En s’alignant sur l’indigence la plus extrême, la littérature et par là-même l’éducation, créent les dérives bien connues de l’obscurantisme et de la crétinisation, parfois le suicide de jeunes désespérés, la haine, la violence, la pornographie, l’acte vide de sens et d’objectif, vide d’affect et de beauté. Quelques rares chanceux bénéficient d’un entourage favorable compensant la pauvreté du système. D’autres, moins chanceux, s’inventent des paradis artificiels faits de drogues, d’alcool, de haine, de sexe, de mascarade sociale et faussement religieuse.
Parce qu’il faut bien se rendre compte qu’aborder les problématiques d’adultes avec des enfants de 5 à 10 ans peut se comparer à un profanation éducative et psychologique. C’est une défloration cruelle de l’imaginaire, un rapt du merveilleux formateur d’adultes équilibrés et heureux. On est dans l’abjection et non dans l’éducation quand on parle à des enfants de Grande Section de maternelle de sexe, de violence, de racisme (qui n’a aucun sens pour eux, le racisme étant une création d’adultes purement politique), d’homosexualité, d’exclusion… C’est Fahrenheit 451, on brûle l’intelligence, on brûle la lecture, on brûle le langage et ainsi la capacité de créer des individus responsables capables de comprendre et d’être compris, capables aussi d’avoir des rêves et puis des objectifs devant et grâce au spectacle incroyable que nous donne, à chaque seconde qui passe, la vie.
Considérons donc la littérature de jeunesse actuelle comme une arme de destruction massive qui mène à l’ignorance et à l’insignifiance. Elle enfante des monstres déshumanisés et contribue à faire des enfants des sous-produits de consommation et non des êtres pensants sains de corps et d’esprit. Elle verse dans le prosélytisme de l’imbécillité tout en aidant à répandre l’idéologie du bien pensant et du politiquement correct. Que ferait-on sans le racisme et l’homosexualité aujourd’hui? Il faudrait penser à autre chose, à l’essentiel, à nos qualités de vie et d’existence, à des thématiques nobles et dangereuses pour cette volonté d’asservissement généralisé.
Alors, peut-on espérer un sursaut d’orgueil? Sans doute, en tous cas nous le souhaitons. Mais ce sursaut sera poétique ou ne sera pas. Certains auteurs s’y attellent déjà, ce n’est pas la majorité.
Il faut changer le monde par la poésie comme le dit Pierre Rabhi, il faut ré insuffler de l’émerveillement à la littérature de jeunesse et au monde en général, c’est à cette seule condition que la vie pourra reprendre ses droits sur ceux de la politique et de l’ignorance.

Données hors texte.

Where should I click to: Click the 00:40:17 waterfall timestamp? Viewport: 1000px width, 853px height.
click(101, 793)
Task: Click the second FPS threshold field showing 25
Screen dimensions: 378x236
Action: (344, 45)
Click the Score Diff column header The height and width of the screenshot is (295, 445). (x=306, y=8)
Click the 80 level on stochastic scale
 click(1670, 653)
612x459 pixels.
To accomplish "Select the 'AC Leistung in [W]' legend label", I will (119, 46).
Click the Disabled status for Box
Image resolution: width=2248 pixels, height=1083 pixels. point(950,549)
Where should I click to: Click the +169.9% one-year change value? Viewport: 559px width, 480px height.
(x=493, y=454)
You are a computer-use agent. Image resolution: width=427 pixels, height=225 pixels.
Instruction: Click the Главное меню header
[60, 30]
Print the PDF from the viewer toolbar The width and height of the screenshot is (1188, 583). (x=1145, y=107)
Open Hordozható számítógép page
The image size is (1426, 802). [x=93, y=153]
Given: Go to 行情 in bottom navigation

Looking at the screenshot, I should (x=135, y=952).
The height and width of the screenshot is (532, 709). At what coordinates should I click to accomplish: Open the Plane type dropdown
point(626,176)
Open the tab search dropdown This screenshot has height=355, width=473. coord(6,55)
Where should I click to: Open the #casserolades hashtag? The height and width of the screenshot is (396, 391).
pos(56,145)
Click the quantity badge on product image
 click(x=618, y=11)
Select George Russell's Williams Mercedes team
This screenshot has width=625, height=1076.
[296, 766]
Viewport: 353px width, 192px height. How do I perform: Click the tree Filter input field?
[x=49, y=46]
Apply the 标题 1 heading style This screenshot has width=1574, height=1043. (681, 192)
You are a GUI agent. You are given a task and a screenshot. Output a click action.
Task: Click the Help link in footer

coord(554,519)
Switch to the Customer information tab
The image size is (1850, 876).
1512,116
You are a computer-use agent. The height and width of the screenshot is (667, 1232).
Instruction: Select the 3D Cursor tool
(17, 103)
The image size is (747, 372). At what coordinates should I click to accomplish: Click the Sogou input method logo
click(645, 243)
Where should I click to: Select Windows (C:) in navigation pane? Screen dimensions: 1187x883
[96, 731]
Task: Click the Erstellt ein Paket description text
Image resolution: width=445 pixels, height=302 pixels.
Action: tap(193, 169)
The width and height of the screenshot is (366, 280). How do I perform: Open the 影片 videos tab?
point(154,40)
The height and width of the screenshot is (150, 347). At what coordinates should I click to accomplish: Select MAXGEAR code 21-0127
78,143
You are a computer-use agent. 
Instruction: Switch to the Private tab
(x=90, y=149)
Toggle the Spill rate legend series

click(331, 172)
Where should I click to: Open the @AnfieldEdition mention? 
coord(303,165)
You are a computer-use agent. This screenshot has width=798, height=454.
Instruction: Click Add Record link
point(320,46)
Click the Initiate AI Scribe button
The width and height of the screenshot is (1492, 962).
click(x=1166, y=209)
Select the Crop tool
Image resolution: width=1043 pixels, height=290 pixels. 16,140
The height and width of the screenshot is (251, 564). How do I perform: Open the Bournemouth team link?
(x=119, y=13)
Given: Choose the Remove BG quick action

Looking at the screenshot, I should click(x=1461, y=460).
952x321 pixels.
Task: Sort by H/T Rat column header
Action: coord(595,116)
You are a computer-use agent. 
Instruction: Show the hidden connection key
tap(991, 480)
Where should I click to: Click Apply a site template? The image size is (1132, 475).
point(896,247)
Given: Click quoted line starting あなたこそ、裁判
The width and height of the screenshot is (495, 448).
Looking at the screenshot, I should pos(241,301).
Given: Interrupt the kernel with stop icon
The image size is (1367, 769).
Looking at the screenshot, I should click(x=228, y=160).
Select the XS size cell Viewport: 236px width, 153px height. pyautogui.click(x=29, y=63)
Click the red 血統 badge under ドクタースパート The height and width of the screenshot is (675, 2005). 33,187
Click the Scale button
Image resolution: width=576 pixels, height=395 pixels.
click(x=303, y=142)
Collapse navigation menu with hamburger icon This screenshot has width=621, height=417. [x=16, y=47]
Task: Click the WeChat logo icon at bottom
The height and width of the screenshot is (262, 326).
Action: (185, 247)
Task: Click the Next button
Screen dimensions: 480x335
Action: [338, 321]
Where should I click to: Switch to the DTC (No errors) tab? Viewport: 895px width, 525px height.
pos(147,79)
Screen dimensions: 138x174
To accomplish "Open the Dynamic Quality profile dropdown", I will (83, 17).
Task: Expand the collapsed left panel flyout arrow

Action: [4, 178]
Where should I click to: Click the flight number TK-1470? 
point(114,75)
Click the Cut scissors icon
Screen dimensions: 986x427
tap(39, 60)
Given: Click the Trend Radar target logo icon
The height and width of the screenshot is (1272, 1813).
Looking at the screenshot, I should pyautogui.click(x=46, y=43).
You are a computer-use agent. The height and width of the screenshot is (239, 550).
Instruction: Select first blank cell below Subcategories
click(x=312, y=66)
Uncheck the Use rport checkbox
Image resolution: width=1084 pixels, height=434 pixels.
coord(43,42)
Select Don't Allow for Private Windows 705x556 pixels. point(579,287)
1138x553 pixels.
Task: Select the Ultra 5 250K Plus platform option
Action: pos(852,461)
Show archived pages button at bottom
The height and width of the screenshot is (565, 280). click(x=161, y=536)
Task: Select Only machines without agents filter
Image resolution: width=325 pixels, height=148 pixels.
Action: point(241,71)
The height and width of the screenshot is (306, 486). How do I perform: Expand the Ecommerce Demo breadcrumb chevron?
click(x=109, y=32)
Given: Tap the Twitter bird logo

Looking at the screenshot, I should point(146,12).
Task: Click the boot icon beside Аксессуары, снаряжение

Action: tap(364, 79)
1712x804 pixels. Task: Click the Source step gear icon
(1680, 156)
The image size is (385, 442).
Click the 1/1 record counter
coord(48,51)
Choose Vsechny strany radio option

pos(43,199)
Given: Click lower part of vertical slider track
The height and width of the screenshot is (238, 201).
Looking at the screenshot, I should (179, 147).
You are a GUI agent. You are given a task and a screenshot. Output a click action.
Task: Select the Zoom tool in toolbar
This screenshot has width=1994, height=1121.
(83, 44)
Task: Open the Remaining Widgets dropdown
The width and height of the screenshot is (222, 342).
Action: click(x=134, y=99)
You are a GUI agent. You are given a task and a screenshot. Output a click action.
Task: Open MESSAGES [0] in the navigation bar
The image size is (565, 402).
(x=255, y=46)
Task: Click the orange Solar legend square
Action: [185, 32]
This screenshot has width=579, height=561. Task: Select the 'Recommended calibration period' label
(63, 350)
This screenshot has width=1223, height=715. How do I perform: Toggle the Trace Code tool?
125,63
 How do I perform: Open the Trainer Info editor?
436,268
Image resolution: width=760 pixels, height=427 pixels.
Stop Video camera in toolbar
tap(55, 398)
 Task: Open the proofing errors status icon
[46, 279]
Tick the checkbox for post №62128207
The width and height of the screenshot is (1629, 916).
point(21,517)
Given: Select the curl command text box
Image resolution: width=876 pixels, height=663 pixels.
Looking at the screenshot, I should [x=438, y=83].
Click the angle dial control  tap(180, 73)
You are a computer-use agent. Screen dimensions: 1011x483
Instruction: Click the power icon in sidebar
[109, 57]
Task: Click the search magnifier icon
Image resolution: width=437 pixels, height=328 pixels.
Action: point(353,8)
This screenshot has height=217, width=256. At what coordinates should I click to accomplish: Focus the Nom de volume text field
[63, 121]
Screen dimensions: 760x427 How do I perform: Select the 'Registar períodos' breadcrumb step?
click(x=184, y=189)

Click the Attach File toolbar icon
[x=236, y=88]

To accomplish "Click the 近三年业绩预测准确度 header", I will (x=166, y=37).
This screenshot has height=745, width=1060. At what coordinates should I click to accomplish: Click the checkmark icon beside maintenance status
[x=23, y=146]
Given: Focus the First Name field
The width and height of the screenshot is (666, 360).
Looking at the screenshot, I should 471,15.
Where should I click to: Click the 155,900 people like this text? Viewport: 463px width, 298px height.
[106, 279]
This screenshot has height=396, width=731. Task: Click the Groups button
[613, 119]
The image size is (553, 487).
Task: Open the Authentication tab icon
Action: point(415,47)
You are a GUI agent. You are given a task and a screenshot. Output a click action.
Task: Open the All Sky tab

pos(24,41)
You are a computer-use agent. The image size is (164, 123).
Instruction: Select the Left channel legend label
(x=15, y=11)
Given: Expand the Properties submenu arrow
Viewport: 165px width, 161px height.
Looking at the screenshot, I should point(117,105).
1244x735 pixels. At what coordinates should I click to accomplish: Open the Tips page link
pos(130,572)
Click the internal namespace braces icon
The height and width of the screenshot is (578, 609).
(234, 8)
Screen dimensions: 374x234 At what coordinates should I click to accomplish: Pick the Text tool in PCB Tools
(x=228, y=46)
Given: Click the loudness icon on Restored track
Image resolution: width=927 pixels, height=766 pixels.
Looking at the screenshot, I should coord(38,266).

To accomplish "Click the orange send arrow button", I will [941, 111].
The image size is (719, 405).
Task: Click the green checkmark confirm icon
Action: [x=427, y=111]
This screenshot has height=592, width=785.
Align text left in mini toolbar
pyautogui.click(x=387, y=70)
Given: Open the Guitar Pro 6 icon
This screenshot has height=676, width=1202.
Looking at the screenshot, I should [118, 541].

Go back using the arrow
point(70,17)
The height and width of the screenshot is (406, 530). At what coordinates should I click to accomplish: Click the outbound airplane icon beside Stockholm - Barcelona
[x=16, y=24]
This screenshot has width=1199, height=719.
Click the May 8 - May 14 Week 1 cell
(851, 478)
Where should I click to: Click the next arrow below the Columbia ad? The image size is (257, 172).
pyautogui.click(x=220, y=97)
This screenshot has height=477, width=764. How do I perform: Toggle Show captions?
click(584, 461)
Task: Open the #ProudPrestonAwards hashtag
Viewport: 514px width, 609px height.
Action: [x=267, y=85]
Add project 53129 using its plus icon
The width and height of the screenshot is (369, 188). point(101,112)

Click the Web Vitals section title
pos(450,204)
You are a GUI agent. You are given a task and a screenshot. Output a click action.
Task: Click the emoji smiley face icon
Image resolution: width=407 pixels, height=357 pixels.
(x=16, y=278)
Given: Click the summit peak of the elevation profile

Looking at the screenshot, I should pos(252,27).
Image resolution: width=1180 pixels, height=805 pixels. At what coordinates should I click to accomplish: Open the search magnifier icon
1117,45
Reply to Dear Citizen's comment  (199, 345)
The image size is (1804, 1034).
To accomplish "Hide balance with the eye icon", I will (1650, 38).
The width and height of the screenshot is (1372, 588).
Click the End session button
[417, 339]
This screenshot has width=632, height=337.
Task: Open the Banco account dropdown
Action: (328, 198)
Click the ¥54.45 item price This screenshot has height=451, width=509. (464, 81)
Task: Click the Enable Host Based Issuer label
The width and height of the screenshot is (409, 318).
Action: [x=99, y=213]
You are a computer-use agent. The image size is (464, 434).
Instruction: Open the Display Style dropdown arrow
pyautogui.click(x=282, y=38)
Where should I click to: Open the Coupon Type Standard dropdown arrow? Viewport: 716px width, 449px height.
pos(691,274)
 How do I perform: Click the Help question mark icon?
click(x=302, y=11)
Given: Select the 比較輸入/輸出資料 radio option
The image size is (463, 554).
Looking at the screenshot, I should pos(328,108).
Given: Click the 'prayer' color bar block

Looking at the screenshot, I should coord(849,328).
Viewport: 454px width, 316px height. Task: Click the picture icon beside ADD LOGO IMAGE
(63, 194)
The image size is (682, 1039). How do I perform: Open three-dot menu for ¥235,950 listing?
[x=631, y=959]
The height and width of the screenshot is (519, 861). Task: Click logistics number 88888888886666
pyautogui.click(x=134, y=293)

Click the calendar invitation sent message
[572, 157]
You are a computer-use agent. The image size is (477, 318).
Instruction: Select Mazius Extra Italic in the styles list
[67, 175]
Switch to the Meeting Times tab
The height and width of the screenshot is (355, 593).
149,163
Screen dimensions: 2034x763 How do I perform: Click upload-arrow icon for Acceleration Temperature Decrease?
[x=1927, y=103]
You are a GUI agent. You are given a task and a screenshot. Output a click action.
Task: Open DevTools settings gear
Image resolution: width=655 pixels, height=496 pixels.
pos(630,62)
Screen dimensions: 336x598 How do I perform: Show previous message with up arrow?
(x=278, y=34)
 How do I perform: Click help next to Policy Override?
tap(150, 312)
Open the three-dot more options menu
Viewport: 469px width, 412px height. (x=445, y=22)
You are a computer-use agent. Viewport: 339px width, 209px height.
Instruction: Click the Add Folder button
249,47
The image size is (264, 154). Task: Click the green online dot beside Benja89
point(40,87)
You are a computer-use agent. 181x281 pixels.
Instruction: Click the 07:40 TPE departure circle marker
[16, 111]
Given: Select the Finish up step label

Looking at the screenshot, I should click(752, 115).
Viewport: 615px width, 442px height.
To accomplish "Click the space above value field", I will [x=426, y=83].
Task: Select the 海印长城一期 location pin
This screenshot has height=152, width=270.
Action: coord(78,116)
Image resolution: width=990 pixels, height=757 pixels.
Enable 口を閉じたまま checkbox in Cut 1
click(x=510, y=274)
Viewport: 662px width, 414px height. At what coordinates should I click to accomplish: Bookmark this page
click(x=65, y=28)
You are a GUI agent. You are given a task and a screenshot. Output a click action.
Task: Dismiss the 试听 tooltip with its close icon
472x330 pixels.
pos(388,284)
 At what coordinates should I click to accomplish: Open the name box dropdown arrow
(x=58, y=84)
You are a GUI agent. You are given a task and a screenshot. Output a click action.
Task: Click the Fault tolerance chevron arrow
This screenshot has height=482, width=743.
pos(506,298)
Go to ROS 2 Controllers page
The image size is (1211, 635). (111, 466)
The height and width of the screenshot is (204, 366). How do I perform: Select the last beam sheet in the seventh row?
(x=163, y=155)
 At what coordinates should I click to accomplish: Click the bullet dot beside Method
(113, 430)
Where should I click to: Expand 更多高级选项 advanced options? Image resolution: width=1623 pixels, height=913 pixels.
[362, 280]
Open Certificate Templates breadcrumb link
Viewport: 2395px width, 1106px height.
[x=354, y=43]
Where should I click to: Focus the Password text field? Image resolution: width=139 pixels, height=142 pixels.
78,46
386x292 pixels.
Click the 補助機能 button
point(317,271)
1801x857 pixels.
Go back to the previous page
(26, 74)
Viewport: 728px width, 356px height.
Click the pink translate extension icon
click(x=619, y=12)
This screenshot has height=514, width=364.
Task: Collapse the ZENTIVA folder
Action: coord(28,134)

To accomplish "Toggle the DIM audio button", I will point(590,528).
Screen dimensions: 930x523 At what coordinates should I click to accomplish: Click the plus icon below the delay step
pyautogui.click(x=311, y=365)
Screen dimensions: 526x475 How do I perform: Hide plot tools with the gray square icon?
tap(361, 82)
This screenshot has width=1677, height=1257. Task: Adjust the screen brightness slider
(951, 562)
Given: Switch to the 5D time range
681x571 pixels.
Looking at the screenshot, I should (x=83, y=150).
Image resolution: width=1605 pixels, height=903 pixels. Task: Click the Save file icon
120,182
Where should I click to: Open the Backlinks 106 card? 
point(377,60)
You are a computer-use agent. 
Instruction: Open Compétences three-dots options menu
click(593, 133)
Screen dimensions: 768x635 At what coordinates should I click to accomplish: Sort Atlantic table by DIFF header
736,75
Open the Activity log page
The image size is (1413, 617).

Marie KERN le 18 octobre 2016
Oui, en effet, beaucoup de livres de littérature de jeunesse aujourd’hui confirment les propos de cet article. Cependant, je ne voudrais pas qu’on ignore des auteurs européens (par exemple Sarah Stewart et Davis Small avec « Le jardin secret de Lydia »), qui ouvrent les enfants à des univers de qualité en développant avec un art certain l’imaginaire de nos jeunes. Il est difficile de globaliser la littérature de jeunesse tant elle est diverse, mais de nombreux propos exprimés dans l’article en faveur de la poésie sont pleinement justifiés.